Czuje się, że za tym nie stoi prawdziwy twórca, najwyżej jakiś "operator".
Pobieżne, banalne, mdłe, ze śmiesznymi błędami językowymi.
Dużo tego jest.
Też zdażyło mi się na nie natknąć.
Oglądam 3 minuty i to brzmi jak jakiś żart. Ludzie którzy nazywają siebie zdolnymi i utalentowanymi z kilkuletnim doświadczeniem płaczą jak dzieci że ktoś ich zwolnił z pracy. Czyżby żadna redakcja nie chciała zatrudnić tak dobrych pracowników? To nie ma sensu za bardzo. Brzmi jakby ci utalentowani artyści i dziennikarze bali się że będą musieli iść do normalnej pracy jak każdy człowiek. Przez takich ludzi właśnie technologia nie jest wdrażane i rozwijana tak szybko jakby mogła. Gdyby takich ludzi było więcej to dalej pewnie na masową skalę istniałby zawód kowala a ceny w sklepach byłyby kilkadziesiąt razy wyższe. Technologia powinna być wdrażana nawet kosztem zwolnień kilkunastu ludzi z przerośniętych ego. Dzięki temu można taniej produkować te same lub lepsze rzeczy i świadczyć te same lub lepsze usługi, co przekłada się na niższe ceny dla wszystkich.

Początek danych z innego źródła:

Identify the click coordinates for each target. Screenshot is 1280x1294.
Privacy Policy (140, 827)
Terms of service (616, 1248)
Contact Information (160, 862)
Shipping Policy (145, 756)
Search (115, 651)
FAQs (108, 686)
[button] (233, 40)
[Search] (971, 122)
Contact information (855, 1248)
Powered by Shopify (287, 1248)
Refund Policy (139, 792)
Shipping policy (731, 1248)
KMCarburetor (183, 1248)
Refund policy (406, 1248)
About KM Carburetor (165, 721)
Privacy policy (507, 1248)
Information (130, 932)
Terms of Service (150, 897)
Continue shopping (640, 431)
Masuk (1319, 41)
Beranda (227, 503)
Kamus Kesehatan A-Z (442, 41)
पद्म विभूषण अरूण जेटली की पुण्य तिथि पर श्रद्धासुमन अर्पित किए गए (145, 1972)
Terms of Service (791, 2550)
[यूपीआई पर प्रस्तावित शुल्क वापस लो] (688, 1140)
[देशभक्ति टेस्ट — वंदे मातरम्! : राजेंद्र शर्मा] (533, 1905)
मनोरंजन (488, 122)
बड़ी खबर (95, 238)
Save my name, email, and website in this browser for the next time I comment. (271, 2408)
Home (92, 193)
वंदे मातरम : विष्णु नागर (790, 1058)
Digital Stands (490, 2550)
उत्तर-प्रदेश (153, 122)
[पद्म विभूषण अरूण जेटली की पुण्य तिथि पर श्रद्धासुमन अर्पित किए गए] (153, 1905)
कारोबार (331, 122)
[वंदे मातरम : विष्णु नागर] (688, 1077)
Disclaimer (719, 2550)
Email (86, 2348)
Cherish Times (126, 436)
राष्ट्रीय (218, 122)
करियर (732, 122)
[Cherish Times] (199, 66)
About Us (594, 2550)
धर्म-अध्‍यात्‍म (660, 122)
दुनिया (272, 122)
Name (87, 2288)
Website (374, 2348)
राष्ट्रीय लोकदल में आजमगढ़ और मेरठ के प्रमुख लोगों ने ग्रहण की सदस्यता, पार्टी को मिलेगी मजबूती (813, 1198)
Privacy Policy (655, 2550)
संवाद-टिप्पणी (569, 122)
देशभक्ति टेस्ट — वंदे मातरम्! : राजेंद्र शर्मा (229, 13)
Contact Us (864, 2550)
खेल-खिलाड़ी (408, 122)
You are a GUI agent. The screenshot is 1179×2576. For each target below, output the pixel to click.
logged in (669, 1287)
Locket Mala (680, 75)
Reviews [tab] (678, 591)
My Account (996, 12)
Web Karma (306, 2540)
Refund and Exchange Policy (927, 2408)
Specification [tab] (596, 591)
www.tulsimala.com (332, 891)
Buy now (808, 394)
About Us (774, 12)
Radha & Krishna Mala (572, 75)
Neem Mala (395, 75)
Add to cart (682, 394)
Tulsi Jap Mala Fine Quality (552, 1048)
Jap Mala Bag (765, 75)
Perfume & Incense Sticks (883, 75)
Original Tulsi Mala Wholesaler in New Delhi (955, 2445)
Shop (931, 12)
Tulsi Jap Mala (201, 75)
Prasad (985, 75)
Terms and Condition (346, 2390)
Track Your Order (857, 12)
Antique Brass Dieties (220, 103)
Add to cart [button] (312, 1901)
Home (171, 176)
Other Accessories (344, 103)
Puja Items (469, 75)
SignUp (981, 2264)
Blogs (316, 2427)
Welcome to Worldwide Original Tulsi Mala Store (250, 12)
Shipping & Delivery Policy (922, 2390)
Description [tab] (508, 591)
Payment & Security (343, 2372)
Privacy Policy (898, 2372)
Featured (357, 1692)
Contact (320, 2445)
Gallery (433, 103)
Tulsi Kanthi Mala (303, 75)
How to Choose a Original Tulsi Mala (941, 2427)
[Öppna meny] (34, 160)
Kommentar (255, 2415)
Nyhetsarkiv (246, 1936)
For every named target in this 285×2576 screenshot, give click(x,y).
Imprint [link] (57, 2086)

Chyba jednak nie słuchałeś uważnie. Płakał dziennikarz, który już od jakiegoś czasu tam nie pracował oraz dziennikarze niezwiązani w ogóle z radiem. Ci zwolnieni w ogóle nie komentowali sprawy.
Opowiadasz o dramie AI a podłożone video to co jest? Gadanie do niepasujących gotowych filmów i jakichś zdjec czy innych AI grafik. Dramat ten film. Kanał leci na blokadę proponowania.
Pierwszy raz widzisz na oczy stockowe filmy?